= 2021 Korean Confederation of Trade Unions strike =

2021 South Korean general strike

The 2021 Korean Confederation of Trade Unions strike was a general strike organised by the Korean Confederation of Trade Unions in October 2021.

== Background ==
The Korean Confederation of Trade Unions (KCTU), literally translated as National Democratic Confederation of Trade Unions, also known as Minju-nochong (민주노총; acronym for KCTU in Korean) is a national trade union centre officially established in 1995. Following the 2016–17 South Korean protests (Candlelight Demonstrations), the KCTU has seen accelerated growth in union enrollment, reaching 963,035 members in 2018 and making it the largest industrial union confederation in Korea.

== Strike ==
On 3 July, around 8000 KCTU workers rallied in downtown Seoul, calling for better pay and better safety measures against workplace accidents. The rally had originally been planned to take place in Yeouido, but police had barricaded the area. The government had refused to issue a permit for the rally, citing COVID restrictions. However, only 3 workers tested positive for COVID-19 in the aftermath of the rally. On 23 July, around 400 KCTU members held a rally in Wonju calling for better working conditions, despite several hundred police attempting to disperse the rally.

In mid-August, an arrest warrant was issued for Yang Kyung-soo, the president of the KCTU, on the pretext of having violated COVID-19 social distancing requirements. On 2 September, he was arrested by South Korea police. The KCTU reacted to the arrest by releasing a statement calling it "a declaration of war by the Moon Jae-in government" and vowed to stage a "strong strike."

On 10 October, the Seoul city council announced that it would prohibit the KCTU from holding rallies in the city that month. On 14 October, the KCTU stated that it intended to hold the general strike the following week. Among the key demands of the strike would be better working conditions and regularisation for irregular workers, an increase in the minimum wage, and a greater focus on labour rights during the upcoming 2022 South Korean presidential election.
+ + + +
- _ASSIGNMENT 1_:
Quote the passage on the 2021 Korean trade union strike from "2021 South Korean" up to and including "confederation in Korea.".
- _ASSIGNMENT 2_:
Extend the article on the 2021 Korean Confederation of Trade Unions strike, picking up after its final sentence.
The listing that follows is from a different source and is unrelated to the text about the 2021 strike.

- _DATASET SECTION_:
+ + + +
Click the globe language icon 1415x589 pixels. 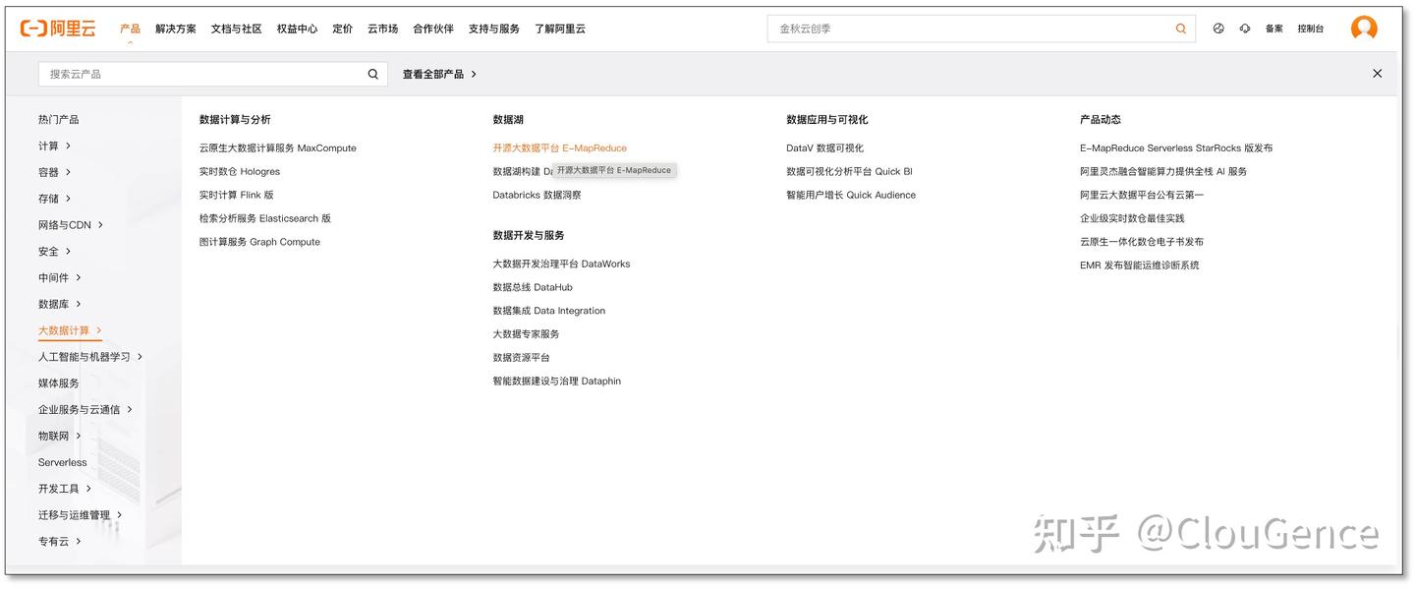(1218, 29)

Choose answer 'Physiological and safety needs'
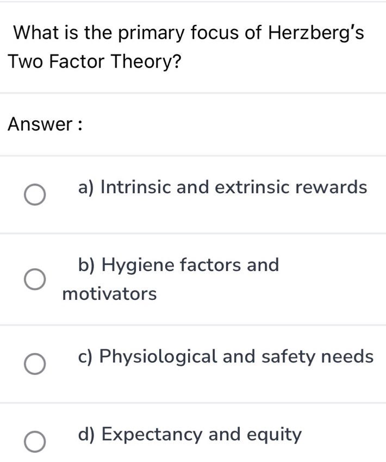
+ + + +
- _ANSWER AREA 1_:
2021 South Korean general strike

The 2021 Korean Confederation of Trade Unions strike was a general strike organised by the Korean Confederation of Trade Unions in October 2021.

== Background ==
The Korean Confederation of Trade Unions (KCTU), literally translated as National Democratic Confederation of Trade Unions, also known as Minju-nochong (민주노총; acronym for KCTU in Korean) is a national trade union centre officially established in 1995. Following the 2016–17 South Korean protests (Candlelight Demonstrations), the KCTU has seen accelerated growth in union enrollment, reaching 963,035 members in 2018 and making it the largest industrial union confederation in Korea.

- _ANSWER AREA 2_:
On 19 October, Prime Minister Kim Boo-kyum called for the KCTU to call off the strike, stating that "this general strike is by no means helpful to the safety of the community and is just irresponsible." President Moon Jae-in also call for the union to stop the strike, stating that it was instead "a critical time for the entire nation to prepare for daily recovery in November with one mind." The conservative New National Council of Student Representatives put up posters around 100 higher education campuses criticising the strike, stating that it would file a police report against the union and that the union was "ignoring the hopes of 7 million small business owners."

On 20 October, around 550 000 KCTU members walked off their jobs, with a further 80 000 participating in large rallies across 13 different cities. In Seoul, around 12 000 police were deployed to prevent the workers from holding a rally in Gwanghwamun Plaza, additionally blocking nearby metro stations. Some strikers reported clashes with the police after the rally began marching towards Seodaemun Station, as the police attempted to break up the rally. The police later stated that it intended to prosecute the organisers of the rally for breaching COVID-19 restrictions.